Car cette doctrine a beau être en soi très pure et très vraie, on là tiendra sans doute pour la parole d’un grand prophète — mais quant à admettre que c’est Dieu Lui-même qui S’est incarné pour enseigner cela aux hommes, ce sera là un dogme bien difficile à maintenir, d’autant qu’il est en quelque sorte le fils naturel d’une certaine Marie, devenue plus tard l’épouse d’un charpentier nommé Joseph !
Ces choses-là se savent déjà communément dans le peuple, et il sera difficile de donner à ce même peuple le sentiment de cette humanité du Seigneur, bien qu’il n’y ait plus le moindre doute à ce sujet en ce qui nous concerne.
5. Nous sommes pleinement convaincus qu’à la seule exception de Sa forme extérieure, il n’y a rien en Lui de l’homme de nature tel que nous le sommes nous-mêmes ; Il est Dieu, corps, âme et esprit !
Car on peut bien dire qu’en Lui demeure la plénitude de la divinité, même corporellement, puisqu’il n’a qu’à vouloir une chose pour qu’elle arrive à l’instant !
6. Cependant, la preuve la plus grande et la plus tangible de Sa divinité réside dans Sa parole, et dans le fait qu’il a constamment à Son service un ange qui accomplit aux yeux de tous des actes bien plus inexplicables encore pour les mortels que ce que Philopold nous a révélé du monde des étoiles fixes.

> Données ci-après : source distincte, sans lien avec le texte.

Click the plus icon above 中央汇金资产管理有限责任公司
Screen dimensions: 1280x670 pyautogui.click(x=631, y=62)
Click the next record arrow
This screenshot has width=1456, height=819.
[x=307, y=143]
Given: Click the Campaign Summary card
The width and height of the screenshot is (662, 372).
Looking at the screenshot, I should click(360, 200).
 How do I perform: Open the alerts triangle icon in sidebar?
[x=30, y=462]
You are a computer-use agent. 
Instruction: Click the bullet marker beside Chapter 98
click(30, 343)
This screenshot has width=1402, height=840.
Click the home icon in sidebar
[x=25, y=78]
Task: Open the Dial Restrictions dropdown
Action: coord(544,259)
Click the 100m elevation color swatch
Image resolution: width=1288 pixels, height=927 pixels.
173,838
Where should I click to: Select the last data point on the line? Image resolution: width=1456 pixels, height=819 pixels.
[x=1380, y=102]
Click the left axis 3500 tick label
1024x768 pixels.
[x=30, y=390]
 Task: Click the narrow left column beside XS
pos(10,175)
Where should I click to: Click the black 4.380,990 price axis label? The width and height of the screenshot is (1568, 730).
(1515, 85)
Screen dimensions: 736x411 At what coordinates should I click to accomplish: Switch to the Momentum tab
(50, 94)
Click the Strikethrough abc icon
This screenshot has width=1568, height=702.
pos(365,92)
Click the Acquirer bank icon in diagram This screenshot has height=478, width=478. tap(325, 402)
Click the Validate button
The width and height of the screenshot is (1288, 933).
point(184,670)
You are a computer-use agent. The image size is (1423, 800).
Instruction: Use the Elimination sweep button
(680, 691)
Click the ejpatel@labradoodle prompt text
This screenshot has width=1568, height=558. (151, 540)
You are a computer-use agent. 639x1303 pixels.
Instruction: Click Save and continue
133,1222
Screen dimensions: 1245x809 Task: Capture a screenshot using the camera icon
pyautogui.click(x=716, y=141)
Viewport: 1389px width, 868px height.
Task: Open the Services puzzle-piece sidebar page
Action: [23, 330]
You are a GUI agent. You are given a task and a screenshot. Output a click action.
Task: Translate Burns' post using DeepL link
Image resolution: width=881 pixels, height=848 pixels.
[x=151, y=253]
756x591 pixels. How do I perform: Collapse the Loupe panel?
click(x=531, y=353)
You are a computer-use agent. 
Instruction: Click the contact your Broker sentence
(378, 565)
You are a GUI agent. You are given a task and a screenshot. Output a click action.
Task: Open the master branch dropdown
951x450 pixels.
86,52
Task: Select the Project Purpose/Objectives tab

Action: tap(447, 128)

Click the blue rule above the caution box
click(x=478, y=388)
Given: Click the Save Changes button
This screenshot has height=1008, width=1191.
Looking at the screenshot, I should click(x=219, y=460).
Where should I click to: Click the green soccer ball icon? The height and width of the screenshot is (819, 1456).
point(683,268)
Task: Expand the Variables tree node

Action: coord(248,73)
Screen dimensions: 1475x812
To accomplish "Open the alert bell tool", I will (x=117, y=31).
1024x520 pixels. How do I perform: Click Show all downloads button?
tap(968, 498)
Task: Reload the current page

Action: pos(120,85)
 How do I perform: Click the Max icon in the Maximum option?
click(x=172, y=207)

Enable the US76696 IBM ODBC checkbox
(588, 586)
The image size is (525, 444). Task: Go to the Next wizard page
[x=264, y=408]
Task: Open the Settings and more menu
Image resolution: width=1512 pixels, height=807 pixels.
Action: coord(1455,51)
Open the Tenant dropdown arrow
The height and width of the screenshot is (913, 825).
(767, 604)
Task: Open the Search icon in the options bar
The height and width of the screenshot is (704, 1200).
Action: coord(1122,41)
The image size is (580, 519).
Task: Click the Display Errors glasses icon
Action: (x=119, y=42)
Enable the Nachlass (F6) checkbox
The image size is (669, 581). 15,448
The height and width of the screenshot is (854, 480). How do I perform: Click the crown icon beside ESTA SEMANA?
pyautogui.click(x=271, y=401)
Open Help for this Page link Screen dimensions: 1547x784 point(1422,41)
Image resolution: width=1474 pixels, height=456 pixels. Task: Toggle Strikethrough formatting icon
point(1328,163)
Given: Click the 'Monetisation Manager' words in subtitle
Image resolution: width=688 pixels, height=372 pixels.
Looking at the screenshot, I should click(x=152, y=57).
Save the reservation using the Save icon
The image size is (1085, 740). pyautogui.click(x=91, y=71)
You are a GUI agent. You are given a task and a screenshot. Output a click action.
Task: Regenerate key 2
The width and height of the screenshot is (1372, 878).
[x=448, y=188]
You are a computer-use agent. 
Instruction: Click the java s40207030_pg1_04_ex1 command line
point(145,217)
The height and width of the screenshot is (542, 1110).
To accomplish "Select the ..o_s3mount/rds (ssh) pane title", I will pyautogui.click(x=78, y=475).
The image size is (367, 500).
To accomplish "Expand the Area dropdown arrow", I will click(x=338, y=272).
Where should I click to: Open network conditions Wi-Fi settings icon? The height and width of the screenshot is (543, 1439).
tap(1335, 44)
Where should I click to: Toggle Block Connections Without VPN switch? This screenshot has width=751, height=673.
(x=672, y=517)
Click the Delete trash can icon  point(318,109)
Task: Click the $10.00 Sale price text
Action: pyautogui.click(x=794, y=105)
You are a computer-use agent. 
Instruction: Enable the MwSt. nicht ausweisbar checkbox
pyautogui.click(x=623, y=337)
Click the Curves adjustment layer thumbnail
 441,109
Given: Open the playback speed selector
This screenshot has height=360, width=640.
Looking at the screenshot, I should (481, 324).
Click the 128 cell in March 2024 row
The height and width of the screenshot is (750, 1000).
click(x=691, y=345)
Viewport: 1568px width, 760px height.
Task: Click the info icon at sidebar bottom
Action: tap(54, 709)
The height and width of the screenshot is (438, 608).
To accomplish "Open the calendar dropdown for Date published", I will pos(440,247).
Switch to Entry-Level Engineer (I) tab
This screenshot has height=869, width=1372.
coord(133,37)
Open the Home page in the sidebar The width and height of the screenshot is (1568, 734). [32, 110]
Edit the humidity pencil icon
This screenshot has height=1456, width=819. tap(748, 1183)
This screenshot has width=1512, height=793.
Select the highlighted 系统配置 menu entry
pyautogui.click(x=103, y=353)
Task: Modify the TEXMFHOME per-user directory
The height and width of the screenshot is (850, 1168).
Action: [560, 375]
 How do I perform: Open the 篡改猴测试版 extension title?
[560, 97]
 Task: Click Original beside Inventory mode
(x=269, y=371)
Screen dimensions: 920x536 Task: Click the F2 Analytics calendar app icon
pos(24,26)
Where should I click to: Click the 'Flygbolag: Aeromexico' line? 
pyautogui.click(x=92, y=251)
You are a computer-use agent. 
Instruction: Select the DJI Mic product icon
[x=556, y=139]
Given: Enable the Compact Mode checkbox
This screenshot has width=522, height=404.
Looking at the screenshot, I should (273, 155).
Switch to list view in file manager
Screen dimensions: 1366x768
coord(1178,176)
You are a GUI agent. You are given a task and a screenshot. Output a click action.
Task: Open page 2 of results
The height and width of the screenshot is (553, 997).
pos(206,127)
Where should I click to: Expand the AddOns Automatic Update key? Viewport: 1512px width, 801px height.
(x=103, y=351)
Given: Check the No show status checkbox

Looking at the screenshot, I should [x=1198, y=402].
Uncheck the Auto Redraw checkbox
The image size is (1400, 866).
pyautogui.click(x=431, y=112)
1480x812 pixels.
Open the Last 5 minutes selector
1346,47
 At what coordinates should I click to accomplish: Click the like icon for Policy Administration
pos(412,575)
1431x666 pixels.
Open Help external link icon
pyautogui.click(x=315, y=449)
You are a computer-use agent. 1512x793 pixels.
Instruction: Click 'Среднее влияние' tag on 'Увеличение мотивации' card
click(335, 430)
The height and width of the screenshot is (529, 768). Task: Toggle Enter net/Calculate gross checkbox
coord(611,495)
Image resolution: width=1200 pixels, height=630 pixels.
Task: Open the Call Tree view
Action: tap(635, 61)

7. Bref, pour nous qui le voyons, tout cela relève très clairement de l’extraor[1]dinaire le plus sacré ; car nous en avons en surabondance les preuves les plus criantes !
8. Mais il ne pourra en être partout et toujours ainsi. Et je remarque qu’ici même, malgré toutes ces preuves criantes, beaucoup ont déjà peine à concevoir et à comprendre la nature divine du Seigneur ;
j’ai d’ailleurs remarqué que pour ce qui est de reconnaître le Seigneur et Sa magnificence purement divine, la parole d’explication fait merveille bien davantage que les miracles les plus criants.
Il semble que la raison en soit celle-ci : notre époque est si bien accoutumée aux prodiges, vrais ou faux, mais toujours mystérieux, qu’ils ne forcent plus tellement notre étonnement.
9. C’est surtout depuis les quelque soixante années que les Romains sont devenus nos maîtres que l’on voit proliférer les mages et les faiseurs de miracles !
Celui qui n’a ni connaissance ni expérience de la magie secrète met aujourd’hui très facilement dans le même sac tous les prodiges et ne fait plus de différence entre le vrai et faux — il ne le pourrait d’ailleurs pas, car il lui manque les éléments pour en juger. Il s’ensuit donc tout naturellement qu’un prodige ne pourra jamais produire autant d’effet qu’une parole claire.
10. Bref, on en fait visiblement bien plus en éveillant l’entendement des hommes que par n’importe quel miracle ! » GEJ3 CH227 Chapitre premier (retour-du-christ.fr)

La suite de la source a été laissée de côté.